Transmission of leptospirosis is perpetuated by environments that bring humans and animals into contact, especially those that are moist or contain bodies of freshwater. Although most common in the tropics, transmission does occur in temperate areas; in the United States, transmission is most common in Hawaii, and is also seen in the Pacific and southern states.1 Outbreaks of leptospirosis have been increasingly recognized, including during triathlons in the U.S. Midwest and during an eco-challenge race in Malaysian Borneo.2-4 The outbreak of leptospirosis in Florida was similar in many ways to past outbreaks, with patients demonstrating classic signs and symptoms, a relatively high attack rate, and an incubation period of about 2 weeks. Not surprisingly, the risk factors associated with infection included ingesting or being submerged in water. Although leptospirosis can be transmitted by many routes (including through mucous membranes, broken skin, and possibly aerosols), infection seems to be associated most strongly with ingestion of water, perhaps reflecting the large inoculum that results from this exposure.1
Climate change can affect the epidemiological environment in many ways, and areas that receive increased rainfall as a result of climate change can become better suited to transmission of infectious diseases such as leptospirosis.5,6 The passage of Hurricane Wilma over the race area 2 weeks before the event resulted in heavy rainfall and flooding, and likely contributed to the outbreak. The observed high attack rate was likely in part because of this environmental occurrence, as well as due to the race's location in a swamp. Many outbreaks have heralded the discovery of new endemic areas for infectious diseases and, in this case, the discovery of new infectious agents themselves. With leptospirosis outbreaks becoming more common, chemoprophylaxis should be considered for high-risk events. Doxycycline has been shown to be effective both for pre-exposure and post-exposure prophylaxis for leptospirosis, and should be a consideration for events that place participants at high risk of this infection.1,7,8 n
1. Levett PN, et al. Leptospira species (leptospirosis). In: Principles and Practice of Infectious Diseases. 7th ed. Philadelphia, PA: Churchill Livingstone; 2010.

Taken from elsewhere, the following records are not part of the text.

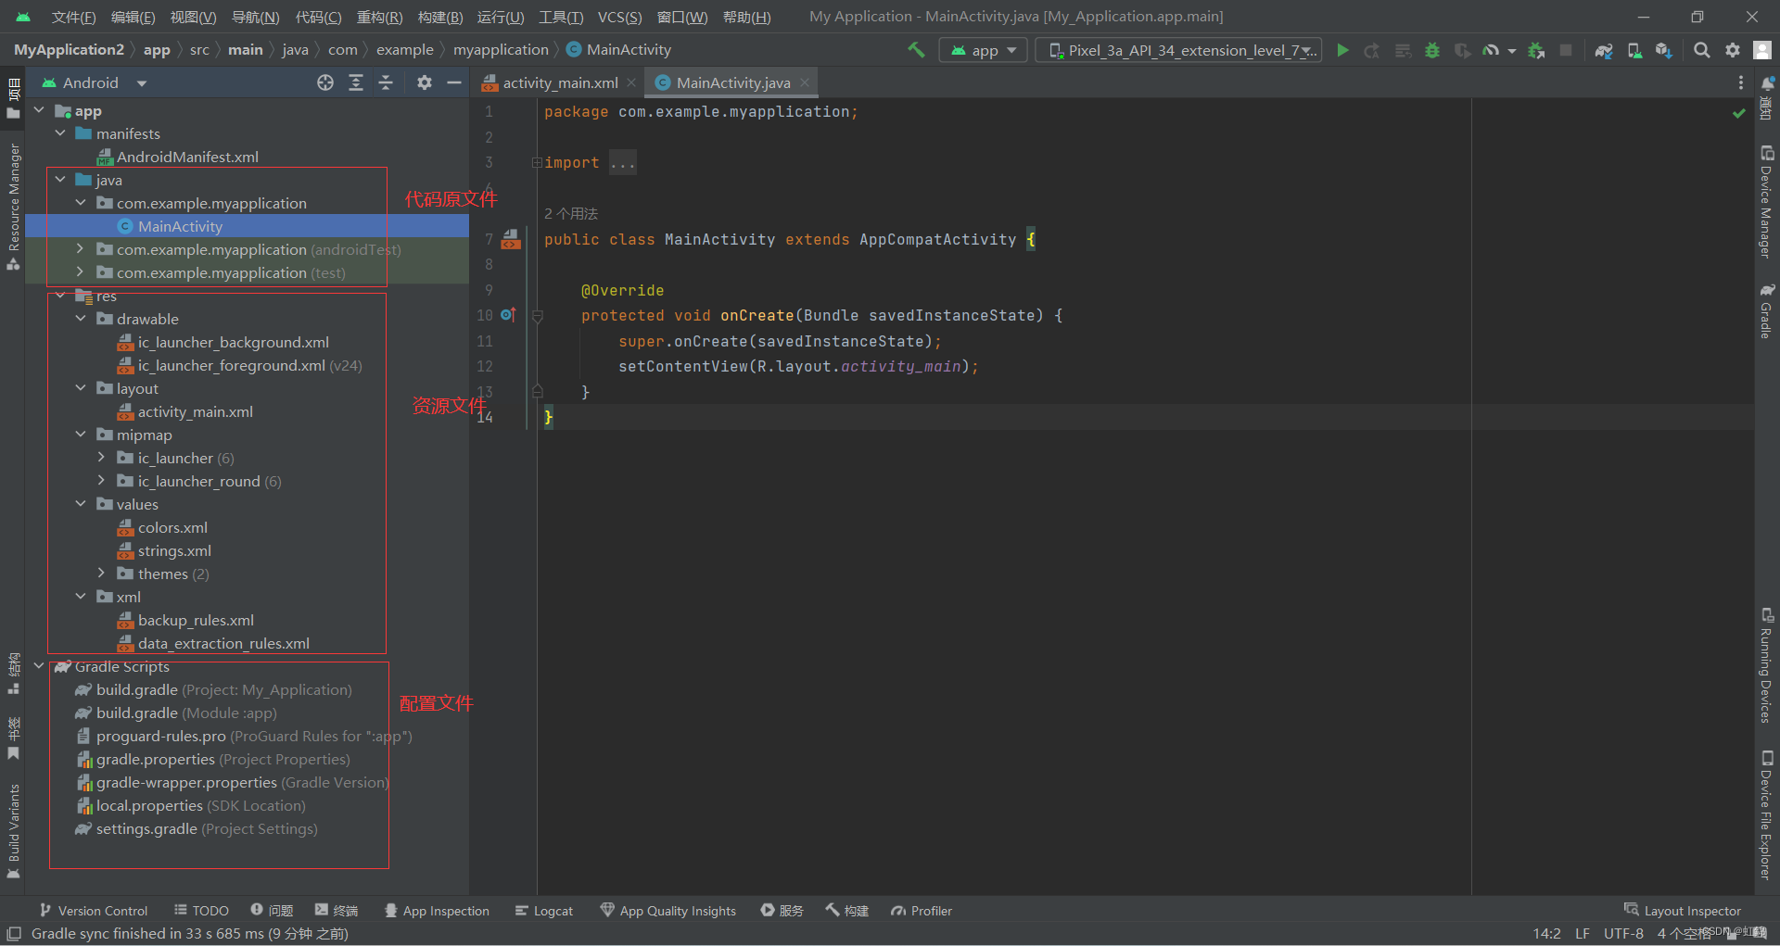The height and width of the screenshot is (946, 1780).
Task: Click the Make Project hammer icon
Action: point(916,50)
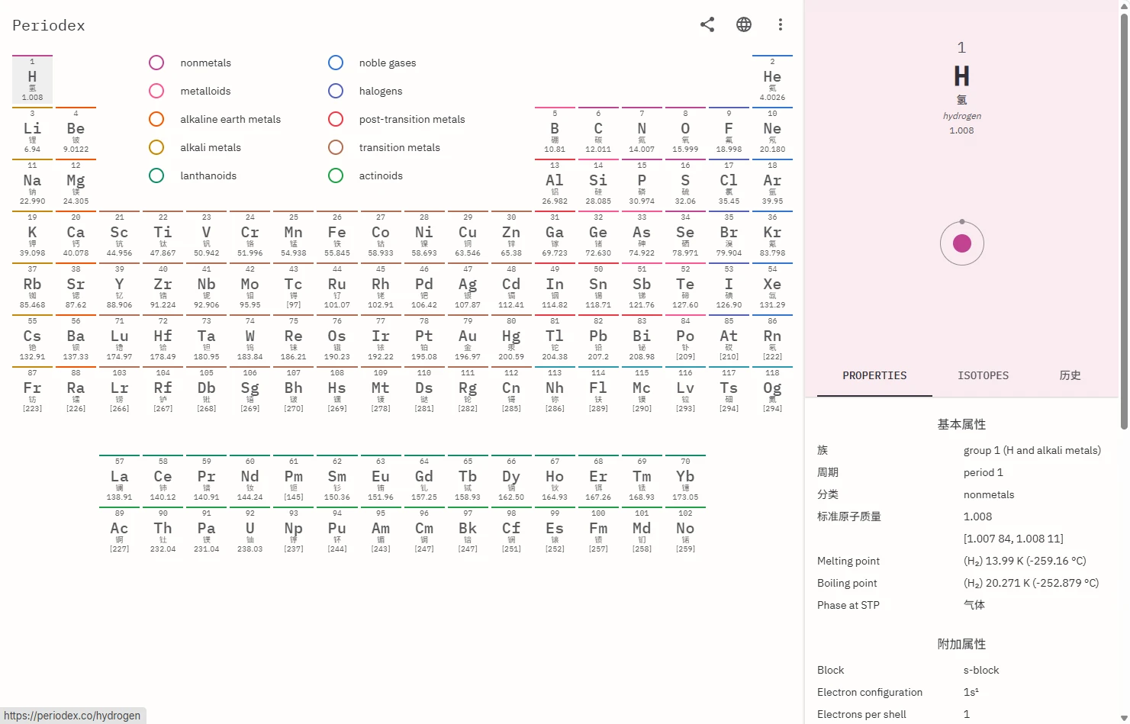Choose the Gold (Au) element tile
Screen dimensions: 1130x724
[468, 339]
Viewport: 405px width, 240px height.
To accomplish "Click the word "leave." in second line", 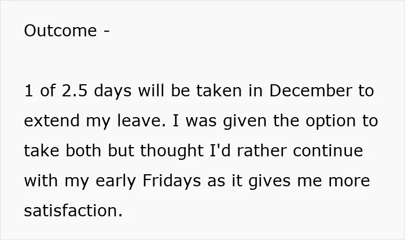I will pyautogui.click(x=141, y=121).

2. Morgan J, et al. Outbreak of leptospirosis among triathlon participants and community residents in Springfield, Illinois, 1998. Clin Infect Dis 2002;34:1593-1599.
3. Centers for Disease Control and Prevention. Outbreak of leptospirosis among white-water rafters Costa Rica, 1996. MMWR Morb Mortal Wkly Rep 1997;46:577-579.
4. Sejvar J, et al. Leptospirosis in "eco-challenge" athletes, Malaysian Borneo, 2000. Emerg Infect Dis 2003;9:702-707.
5. Kariv R, et al. The changing epidemiology of leptospirosis in Israel. Emerg Infect Dis 2001;7:990-992.
6. Thornley CN, et al. Changing epidemiology of human leptospirosis in New Zealand. Epidemiol Infect 2002;128:29-36.
7. Takafuji ET, et al. An efficacy trial of doxycycline chemoprophylaxis against leptospirosis. N Engl J Med 1984;310:497-500.
8. Sehgal SC, et al. Randomized controlled trial of doxycycline prophylaxis against leptospirosis in an endemic area. Int J Antimicrob Agents 2000;13:249-255.